War Department, Adjutant General’s Office, Cables Section Files
The Military Representative on the Supreme War Council ( Bliss) to the Adjutant General ( McCain)
67. Paragraph 1. The Secretary of War this morning directed this telegram be sent direct to the President with copy for Secretary of State and Secretary of War and Chief of Staff. Following Joint Note 18 of the permanent military representatives with the Supreme War Council is transmitted for the action of the President. Following the text of the joint note are the recommendations of the Secretary of War dictated by him this morning.
Paragraph 2. The following joint note 18 was adopted by the permanent military representatives March 27, 1918:1
1. In paragraph 4 of joint note No. 12 dated 12th [21st] January, 1918,2 the Military Representatives agreed as follows:
After the most careful and searching enquiry they were agreed on the point that the security of France could also be assured. But in view of the strength of the attack which the enemy is able to develop on this front, an attack which, in the opinion of the Military Representatives could reach a strength of 96 divisions (excluding reinforcements [Page 179]by roulement), they feel compelled to add that France will be safe during 1918 only under certain conditions, namely:
(a) That the strength of the British and French troops in France are continuously kept up to their present total strength, and that they receive the expected reinforcement of not less than two American divisions per month.
2. The battle which is developing at the present moment in France and which can extend to the other theatres of operations may very quickly place the Allied armies in a serious situation from the point of view of effectives, and the Military Representatives are from this moment of opinion that the above-detailed condition (a) can no longer be maintained and they consider as a general proposition that the new situation requires new decisions.
The Military Representatives are of opinion that it is highly desirable that the American Government should assist the Allied armies as soon as possible by permitting, in principle, the temporary service of American units in Allied army corps and divisions; such reinforcements must, however, be obtained from other units than those American divisions which are now operating with the French, and the units so temporarily employed must eventually be returned to the American Army.
3. The Military Representatives are of opinion that, from the present time, in execution of the foregoing, and until otherwise directed by the Supreme War Council, only American infantry and machine gun units, organised as that Government may decide, be brought to France, and that all agreements or conventions hitherto made in conflict with this decision be modified accordingly.
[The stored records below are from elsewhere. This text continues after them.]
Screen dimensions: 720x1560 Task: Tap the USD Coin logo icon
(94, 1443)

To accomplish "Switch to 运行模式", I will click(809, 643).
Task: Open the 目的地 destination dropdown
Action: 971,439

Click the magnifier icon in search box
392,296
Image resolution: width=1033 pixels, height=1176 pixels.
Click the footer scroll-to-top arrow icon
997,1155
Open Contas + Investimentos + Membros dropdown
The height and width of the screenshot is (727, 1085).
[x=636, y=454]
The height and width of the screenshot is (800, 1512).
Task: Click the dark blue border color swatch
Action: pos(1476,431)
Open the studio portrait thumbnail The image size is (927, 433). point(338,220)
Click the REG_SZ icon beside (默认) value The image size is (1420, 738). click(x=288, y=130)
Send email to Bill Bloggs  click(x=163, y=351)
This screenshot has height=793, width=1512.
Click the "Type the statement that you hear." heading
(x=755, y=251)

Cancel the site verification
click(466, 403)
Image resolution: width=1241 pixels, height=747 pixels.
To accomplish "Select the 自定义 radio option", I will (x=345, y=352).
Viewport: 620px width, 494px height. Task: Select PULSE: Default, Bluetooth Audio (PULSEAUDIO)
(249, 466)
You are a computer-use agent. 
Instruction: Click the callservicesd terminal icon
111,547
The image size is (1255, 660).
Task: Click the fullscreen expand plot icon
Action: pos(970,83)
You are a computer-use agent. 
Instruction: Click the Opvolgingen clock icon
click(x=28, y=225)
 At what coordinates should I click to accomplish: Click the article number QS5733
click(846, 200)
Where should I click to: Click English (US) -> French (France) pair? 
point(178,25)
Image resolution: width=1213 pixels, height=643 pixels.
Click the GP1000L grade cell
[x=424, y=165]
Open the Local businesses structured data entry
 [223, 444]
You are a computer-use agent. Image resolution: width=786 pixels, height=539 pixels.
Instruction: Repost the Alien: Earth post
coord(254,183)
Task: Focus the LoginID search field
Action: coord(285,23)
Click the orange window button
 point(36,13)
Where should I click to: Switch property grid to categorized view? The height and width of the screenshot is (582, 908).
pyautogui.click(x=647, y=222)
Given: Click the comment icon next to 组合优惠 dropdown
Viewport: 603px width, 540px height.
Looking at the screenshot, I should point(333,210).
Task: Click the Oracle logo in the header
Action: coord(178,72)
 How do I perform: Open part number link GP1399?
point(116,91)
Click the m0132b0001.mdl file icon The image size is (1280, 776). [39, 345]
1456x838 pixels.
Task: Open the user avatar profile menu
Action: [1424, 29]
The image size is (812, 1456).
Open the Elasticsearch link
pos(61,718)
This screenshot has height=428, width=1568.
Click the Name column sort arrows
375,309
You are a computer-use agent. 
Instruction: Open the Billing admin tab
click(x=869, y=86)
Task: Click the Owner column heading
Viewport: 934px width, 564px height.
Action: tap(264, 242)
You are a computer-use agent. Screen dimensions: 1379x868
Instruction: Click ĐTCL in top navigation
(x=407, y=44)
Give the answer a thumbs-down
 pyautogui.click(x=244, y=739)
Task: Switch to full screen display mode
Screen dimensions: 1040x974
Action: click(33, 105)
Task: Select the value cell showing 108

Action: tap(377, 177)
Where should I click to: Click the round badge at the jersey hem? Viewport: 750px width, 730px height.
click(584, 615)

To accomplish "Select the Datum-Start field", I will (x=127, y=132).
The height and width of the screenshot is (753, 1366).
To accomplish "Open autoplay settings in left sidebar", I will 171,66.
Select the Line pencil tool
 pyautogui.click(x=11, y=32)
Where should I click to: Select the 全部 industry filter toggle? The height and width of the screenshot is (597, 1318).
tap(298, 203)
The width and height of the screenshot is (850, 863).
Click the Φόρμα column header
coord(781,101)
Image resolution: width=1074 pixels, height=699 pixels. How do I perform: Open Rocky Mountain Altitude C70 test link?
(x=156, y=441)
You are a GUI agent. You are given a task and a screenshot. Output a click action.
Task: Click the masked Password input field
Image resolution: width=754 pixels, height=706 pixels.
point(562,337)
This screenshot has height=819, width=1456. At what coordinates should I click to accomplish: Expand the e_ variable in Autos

Paragraph 3. The following is the action recommended by the Secretary of War:
To the President: The foregoing resolutions were considered by General Tasker H. Bliss, General Pershing, and me. Paragraph 3 proposes a change in the order of shipment of American troops to France and necessarily postpones the organization and training of complete American divisions as parts of an independent American army. This ought to be conceded only in view of the present critical situation and continued only so long as that situation necessarily demands it. The question of replacements will continue to embarrass the British and French Governments, and efforts to satisfy that need by retaining American units assigned to them must be anticipated, but we must keep in mind the formation of an American army, while, at the same time, we must not seem to sacrifice joint efficiency at a critical moment to that object. Therefore, I recommend that you express your approval of the joint note in the following sense:
The purpose of the American Government is to render the fullest cooperation and aid, and therefore the recommendation of the Military Representatives with regard to the preferential transportation of American infantry and machine gun units in the present emergency is approved. Such units when transported will be under the direction of the Commander-in-Chief of the American Expeditionary Forces and will be assigned for training and use by him in [Page 180]his discretion. He will use these and all other military forces of the? United States under his command in such manner as to render the-greatest military assistance, keeping in mind always the determination of this Government to have its various military forces collected, as speedily as their training and the military situation will permits into an independent American army, acting in concert with the armies of Great Britain and France, and all arrangements made by him for their temporary training and service will be made with that end in view. Baker.